The patient also needs to understand his likelihood of incurring the side effects associated with each treatment. ProtecT again provides the only direct comparison, but that is limited to prostatectomy, external beam radiation, and active monitoring. We know that side effects may increase with brachy boost therapy, use of ADT, and whole pelvic treatment.
Case Examples
(1) a 65-year-old man in good health, recently diagnosed with GS 4+3, 7 cores out of 12 were positive, stage T1c (nothing felt by DRE), bone scan/CT negative, and PSA of 7.5 ng/ml.
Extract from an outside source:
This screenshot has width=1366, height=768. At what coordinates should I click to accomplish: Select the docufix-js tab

Here's how the various staging systems categorize him:
- STAR CAP: Stage IIB (IIA-C is intermediate risk) 5-yr PCSM:1.1% 10-yr PCSM:4.4%
- CAPRA Score: 6 - high risk (6-10 is high risk)
- AJCC Prognostic Stage Group: IIC (IIA-C is intermediate risk)
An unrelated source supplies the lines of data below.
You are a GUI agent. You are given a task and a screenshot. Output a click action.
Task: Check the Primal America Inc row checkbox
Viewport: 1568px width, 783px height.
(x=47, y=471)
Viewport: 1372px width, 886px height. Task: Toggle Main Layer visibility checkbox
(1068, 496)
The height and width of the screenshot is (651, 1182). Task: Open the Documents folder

- NCCN: Unfavorable intermediate risk
- recommended options: RP+PLND, EBRT+ADT (4-6 mos.), Brachy boost therapy ± ADT (4-6 mos.)
- Candiolo score: 162 (intermediate range is 117-193)
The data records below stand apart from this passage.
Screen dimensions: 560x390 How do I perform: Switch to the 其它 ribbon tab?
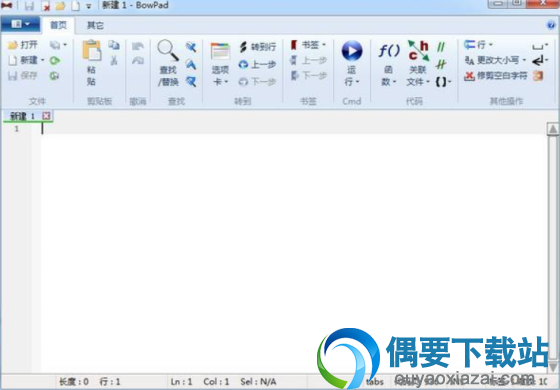[x=95, y=25]
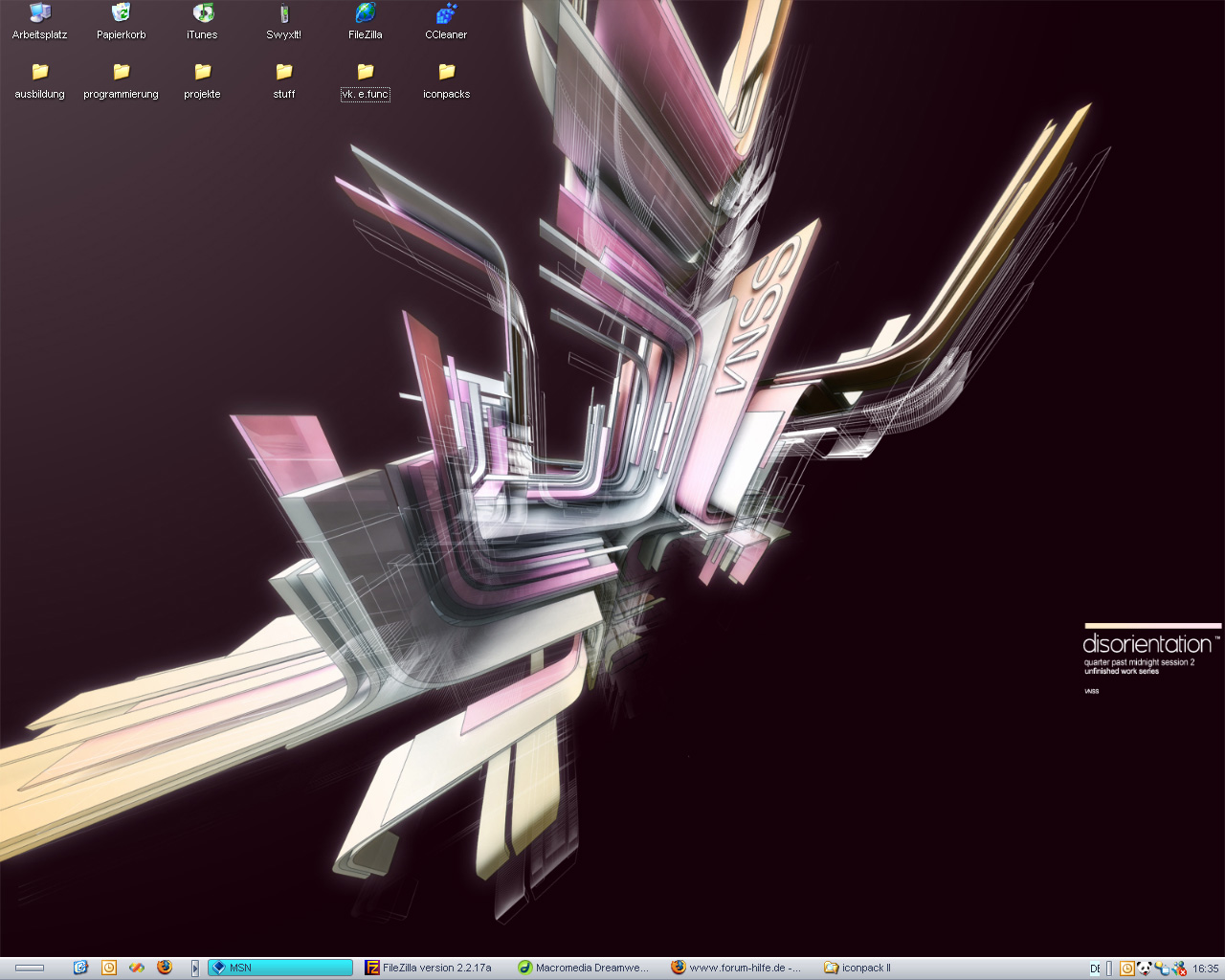1225x980 pixels.
Task: Switch to the MSN taskbar window
Action: click(x=279, y=968)
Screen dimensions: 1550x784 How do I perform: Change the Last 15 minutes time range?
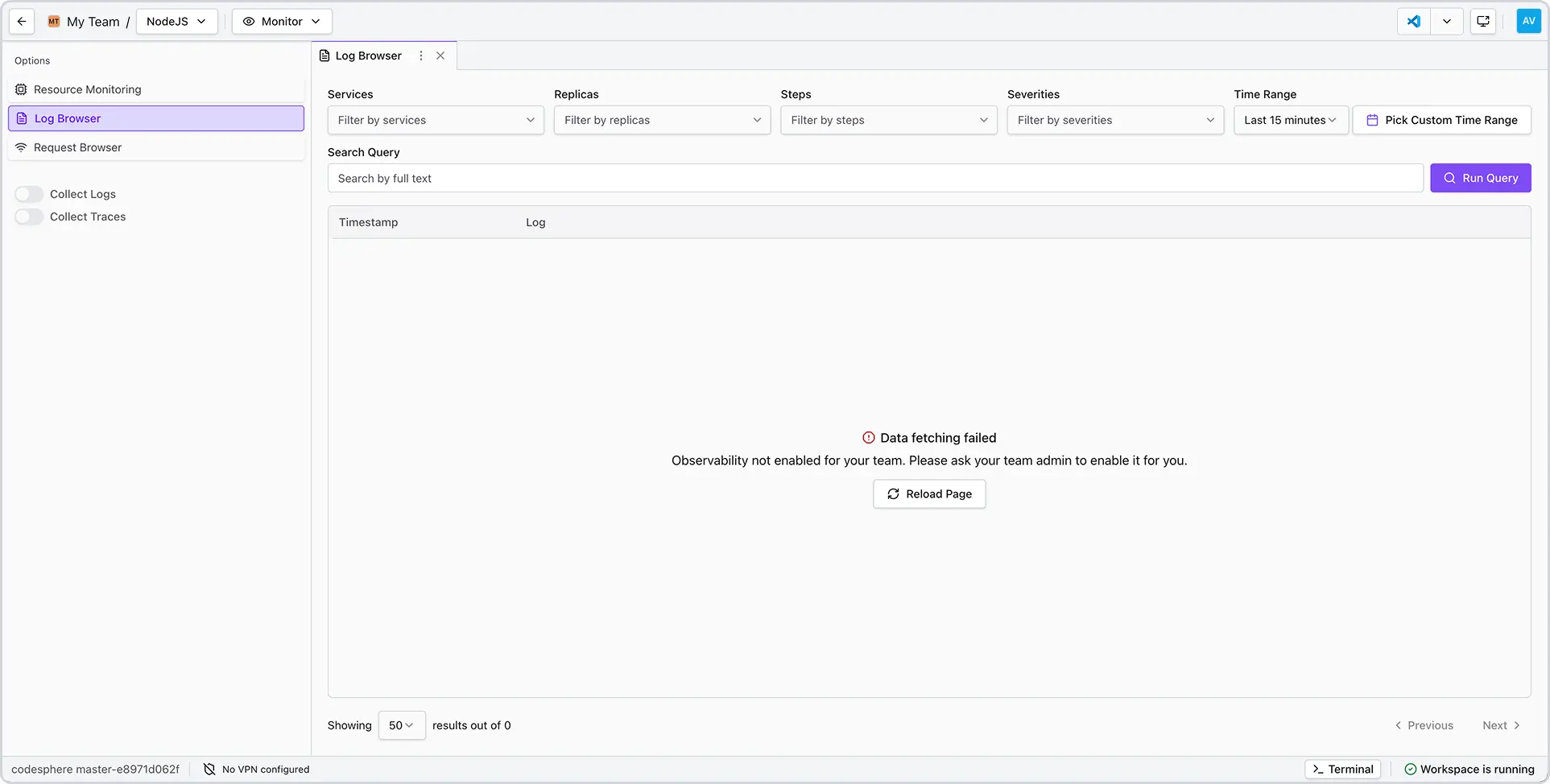pyautogui.click(x=1290, y=120)
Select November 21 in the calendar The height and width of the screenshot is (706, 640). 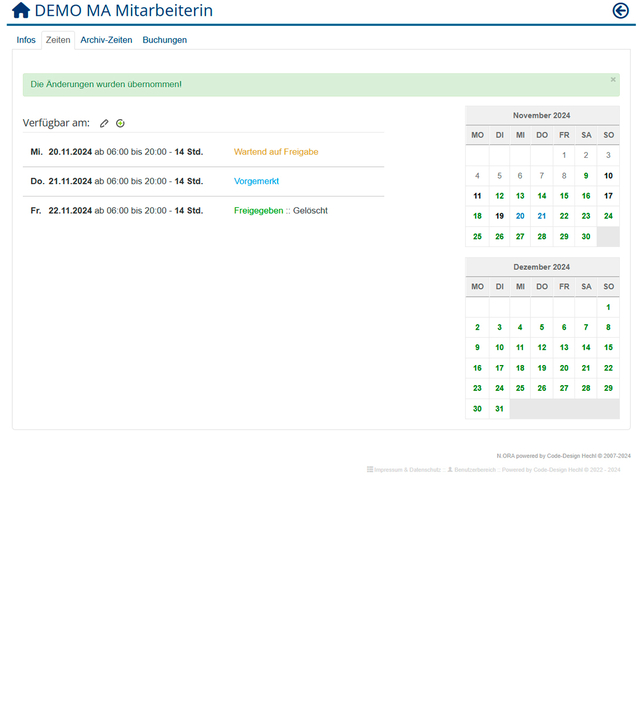click(542, 216)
- 5-yr bPFS= 80% 10-yr bPFS=60%
- MSK pre-op nomogram: 10-yr and 15-yr PCSM: 1%
- 5-yr PFS=58% 10-yr PFS=42%
- Organ confined= 34%, EPE=63%, N1=14%, SVI=16%
- Multi-institutional SBRT consortium (Kishan et al.) reported 7-yr bRFS of 85% for unfavorable intermediate-risk (NCCN)
- 10-yr bRFS was reported (Abugharib et al.) to be 92% for brachy boost therapy among unfavorable intermediate-risk (NCCN) with relatively high late-term urinary toxicity
- 5-yr bRFS was reported (Kittel et al.) to be 81% for low dose rate brachytherapy monotherapy among unfavorable intermediate-risk (NCCN)
(2) A 55 y.o. man in good health, GS 3+4 (10% pattern 4), 3/12 positive biopsy cores, perineural invasion, Stage T1c, PSA 4.5 ng/ml
- STAR CAP: Stage IC (1A-C is low risk) 5-yr PCSM:0.5% 10-yr PCSM:2%
- CAPRA score: 2 (0-2 is low risk)
- AJCC Prognostic Stage Group: IIB (IIA-C is intermediate risk)
- NCCN: favorable intermediate risk
- recommended options: active surveillance, EBRT, brachytherapy monotherapy, RP±PLND
- Candiolo score: 86 (low risk 57-116)
- 5-yr bPFS= 85% 10-yr bPFS=74%
- MSK pre-op nomogram: 10-yr and 15-yr PCSM: 1%
- 5-yr PFS=90% 10-yr PFS=83%
- Organ confined= 77%, EPE=21%, N1=2%, SVI=2%
- Multi-institutional SBRT consortium (Kishan et al.) reported 7-yr bRFS of 91% for favorable intermediate-risk (NCCN)
- 5-yr bRFS was reported (Kittel et al.) to be 90% for low dose rate brachytherapy monotherapy among favorable intermediate-risk (NCCN)
(3) A 72 y.o. man with heart stent but otherwise healthy, GS 4+5, 8/12 positive biopsy cores, Stage T3a (felt bulge), PSA 15 ng/ml, neg. bone scan/CT
- STAR CAP: Stage IIIB (IIIA-C is high risk) 5-yr PCSM: 6% 10-yr PCSM:21.2%
- CAPRA score: 8 (6-10 is high risk)
- AJCC Prognostic Stage Group: IIIC (IIIA-C is high risk)
- NCCN: high/very-high risk (2 high risk features)
- recommended options: EBRT+ADT (1.5-3 yrs), brachytherapy boost therapy + ADT (1-3 yrs), RP+PLND
- Candiolo score: 256 (high risk 57-116)
- 5-yr bPFS= 67% 10-yr bPFS= 43%
- MSK pre-op nomogram: 10-yr PCSM: 4% 15-yr PCSM: 10%
- 5-yr PFS=12% 10-yr PFS=7%
- Organ confined= 1%, EPE=99%, N1=71%, SVI=79%
- Kishan et al. reported that for Gleason 9/10 patients at UCLA and Fox Chase, 10-year bRFS was 70% for brachy boost therapy, 60% for EBRT, and 16% for prostatectomy. While surgery by itself is inferior to radiation therapies for these very high-risk patients. Surgery+ salvage RT has success rates that seem to be closer.